Observe, learn from, and participate in classes at the Music Enlightenment Project in Johannesburg, South Africa, to develop strategies for working with youth from low income areas in an instrumental music classroom setting.
Traveling to Kenya has opened my eyes to a world that I've never before seen. I have a greater understanding of the term "third world country" and a much broader perspective of the world as a result of my fellowship. It is possible for students to learn in uncomfortable situations, and that is something that I didn't fully understand before taking this journey. This trip was as much a personal journey as it was a professional one for me.
I plan to have my students take more ownership of their classes and their environment. This means giving them more responsibilities and ownership in everything it is we do. From the music room set up to passing out instruments, it is important for them to take pride in their class and be responsible for their own materials. On a more specific note, I plan to begin using the "Link Up" recorder program books in my classroom so we can be a part of the global movement this program has created!
I was incredibly proud of myself for standing up and conducting the wind ensemble in their concert performance. Standing in front of a group I don't know is something about which I often find myself nervous. However, I was confident in my abilities as a musician and as a conductor and we successfully played our piece at a very high level. The audience loved it, the students were happy, and I could stand proud knowing I overcame a fear of my own.
My experiences have shown me that students can learn despite the worst of circumstances. This will allow me to hold my students to a higher standard because I know that learning can be achieved no matter what. I will be able to treat them in a more mature way and expect that they can deliver whatever it is I am asking for. I have also learned a few tips and tricks in teaching recorder that I can directly apply to my lessons for my fifth-grade recorder classes.
I plan to keep my connection with Ghetto Classics alive throughout the year. This means sharing recorded performances of my students to them and vice-versa. This also means working with my other music teachers in my district to keep the positivity of my fellowship alive. Because my fellowship was so focused on recorder playing, there will be many opportunities for collaboration with other music teachers in the district such as joint concerts and shared lesson plans.
Because of my student's new learning, they will be able to handle more mature tasks which will lead to more opportunities for them. This is always a cause for celebration, whether it is individual praise or group celebratory events. This growth will manifest itself in a higher level of learning and understanding. I am constantly celebrating my student's learning, and I think this fellowship will give me even more reason to do that!
Throughout the year I hope to stay connected with the Ghetto Classics Orchestra, both individually and with my students. My students can absolutely make a difference in the Kenyan student's lives by having a positive presence for them. At the same time, having friends on a different continent will be an incredible opportunity for my students and for the students in Nairobi. Every little action can make a big difference, and that is something I will not take lightly.

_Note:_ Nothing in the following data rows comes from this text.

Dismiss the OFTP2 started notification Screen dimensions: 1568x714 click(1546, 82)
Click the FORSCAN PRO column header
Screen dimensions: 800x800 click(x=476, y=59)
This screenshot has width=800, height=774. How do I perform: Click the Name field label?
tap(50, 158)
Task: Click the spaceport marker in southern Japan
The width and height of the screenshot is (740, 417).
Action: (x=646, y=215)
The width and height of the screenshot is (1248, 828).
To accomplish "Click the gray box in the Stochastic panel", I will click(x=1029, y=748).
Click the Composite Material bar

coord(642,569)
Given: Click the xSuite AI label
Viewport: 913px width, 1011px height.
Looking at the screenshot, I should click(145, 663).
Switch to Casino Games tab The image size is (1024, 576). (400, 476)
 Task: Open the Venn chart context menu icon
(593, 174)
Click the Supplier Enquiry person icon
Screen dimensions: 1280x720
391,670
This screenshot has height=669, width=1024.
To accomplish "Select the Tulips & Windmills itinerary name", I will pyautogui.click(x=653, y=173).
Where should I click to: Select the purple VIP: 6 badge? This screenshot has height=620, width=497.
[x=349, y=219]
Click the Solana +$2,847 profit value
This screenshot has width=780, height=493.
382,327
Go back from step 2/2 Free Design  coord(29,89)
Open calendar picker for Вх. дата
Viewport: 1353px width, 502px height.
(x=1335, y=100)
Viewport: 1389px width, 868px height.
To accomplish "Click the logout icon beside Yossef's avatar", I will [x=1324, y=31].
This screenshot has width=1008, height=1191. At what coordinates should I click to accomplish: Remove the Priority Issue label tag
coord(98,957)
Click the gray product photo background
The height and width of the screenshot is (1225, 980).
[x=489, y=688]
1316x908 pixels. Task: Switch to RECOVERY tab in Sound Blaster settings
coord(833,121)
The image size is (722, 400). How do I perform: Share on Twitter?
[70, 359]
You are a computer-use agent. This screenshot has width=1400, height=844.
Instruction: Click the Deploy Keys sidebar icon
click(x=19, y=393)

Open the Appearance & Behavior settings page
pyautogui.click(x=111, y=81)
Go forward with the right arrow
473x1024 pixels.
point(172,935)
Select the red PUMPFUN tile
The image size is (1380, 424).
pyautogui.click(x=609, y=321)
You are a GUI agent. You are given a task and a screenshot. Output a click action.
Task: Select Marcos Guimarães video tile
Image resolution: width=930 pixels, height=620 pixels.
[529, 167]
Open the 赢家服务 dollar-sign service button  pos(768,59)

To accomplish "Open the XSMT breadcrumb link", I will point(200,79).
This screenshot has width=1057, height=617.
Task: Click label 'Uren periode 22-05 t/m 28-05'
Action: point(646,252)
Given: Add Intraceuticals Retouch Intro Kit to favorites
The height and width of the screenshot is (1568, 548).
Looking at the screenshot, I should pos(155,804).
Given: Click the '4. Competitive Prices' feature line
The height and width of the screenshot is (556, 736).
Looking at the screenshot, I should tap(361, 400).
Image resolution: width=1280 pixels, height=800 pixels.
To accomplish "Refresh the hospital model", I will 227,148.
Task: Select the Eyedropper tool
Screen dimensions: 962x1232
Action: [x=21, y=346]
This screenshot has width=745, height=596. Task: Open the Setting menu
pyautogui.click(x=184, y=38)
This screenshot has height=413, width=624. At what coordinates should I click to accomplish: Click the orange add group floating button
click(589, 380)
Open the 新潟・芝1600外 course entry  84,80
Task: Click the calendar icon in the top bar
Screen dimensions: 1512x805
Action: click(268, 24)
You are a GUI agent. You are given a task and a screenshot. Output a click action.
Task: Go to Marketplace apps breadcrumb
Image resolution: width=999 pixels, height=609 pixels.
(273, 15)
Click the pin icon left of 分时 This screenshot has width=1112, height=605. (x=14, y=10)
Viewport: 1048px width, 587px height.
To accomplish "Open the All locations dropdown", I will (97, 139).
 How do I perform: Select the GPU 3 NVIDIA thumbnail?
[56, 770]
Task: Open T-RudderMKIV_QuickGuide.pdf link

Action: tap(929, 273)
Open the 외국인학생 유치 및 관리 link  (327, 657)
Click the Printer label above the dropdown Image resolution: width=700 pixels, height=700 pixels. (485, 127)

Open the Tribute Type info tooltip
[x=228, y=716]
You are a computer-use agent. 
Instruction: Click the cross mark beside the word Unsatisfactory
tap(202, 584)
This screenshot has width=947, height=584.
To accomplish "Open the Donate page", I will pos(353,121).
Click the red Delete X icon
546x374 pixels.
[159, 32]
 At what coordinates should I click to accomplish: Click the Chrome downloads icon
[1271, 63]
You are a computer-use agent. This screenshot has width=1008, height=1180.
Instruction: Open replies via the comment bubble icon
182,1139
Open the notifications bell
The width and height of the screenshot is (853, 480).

The Fund for Teacher Fellowship has given me a once in a lifetime opportunity for which I will be forever grateful. It has pushed me out of my comfort zone to places I never thought I would go. It has created lifelong friendships. It has shown me how small my problems are, but at the same time made me feel like I can truly make a difference in the world. I have now seen how people with so little can be so happy and that perspective will forever stay with me.